Phasic skin conductance activity and motion sickness.

Sweating is commonly associated with motion sickness. Previous studies have attempted to relate sweating or the associated electrodermal activity to the degree of motion sickness symptoms. This study was aimed at improving methodology by study of 1) recording site--palmar finger versus forehead; and 2) signal analysis--tonic skin conductance level (SCL) versus phasic skin conductance responses (SCRs). Eleven subjects were exposed to a cross-coupled motion challenge, produced by repeated head movements (16 per minute) during rotation around the Earth vertical axis in which rotational velocity was incremented on a staircase profile from 3 degrees to 99 degrees.s-1 to an end point of moderate nausea.

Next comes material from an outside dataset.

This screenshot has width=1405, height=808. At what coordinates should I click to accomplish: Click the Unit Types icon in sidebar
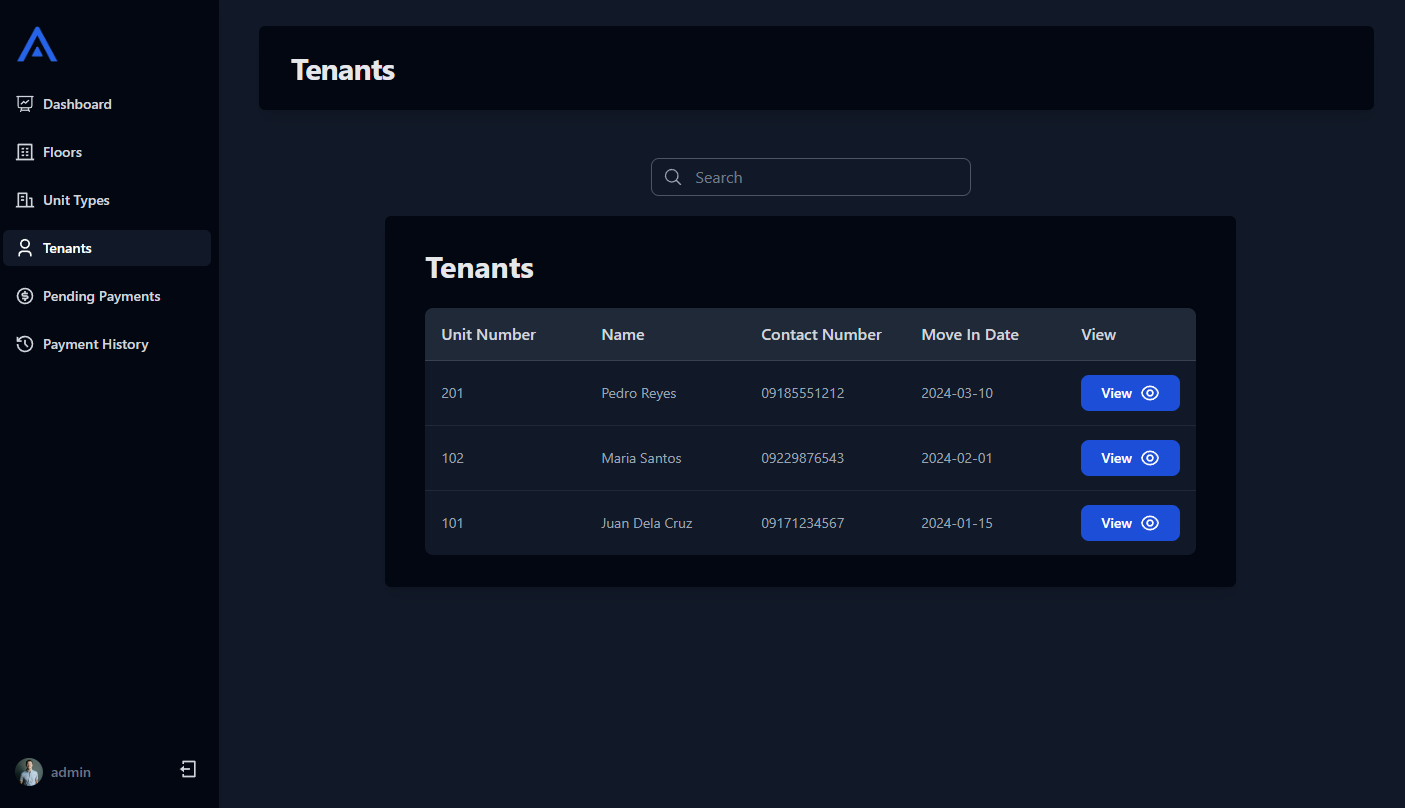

Six subjects underwent additional control conditions of rotation only and head movements only. A group of 12 subjects underwent sessions of vertical and horizontal sinusoidal linear motion through the head z-axis at 0.3 Hz, 1.8 ms-2 rms. Sweating responses were recorded in a further three subjects by mass spectrometry for water vapor from the skin using a dry N2 gas flow method. Phasic skin conductance activity at the forehead site provided the best correlate of motion sickness onset and recovery. Other combinations of signal analysis or recording site were less useful.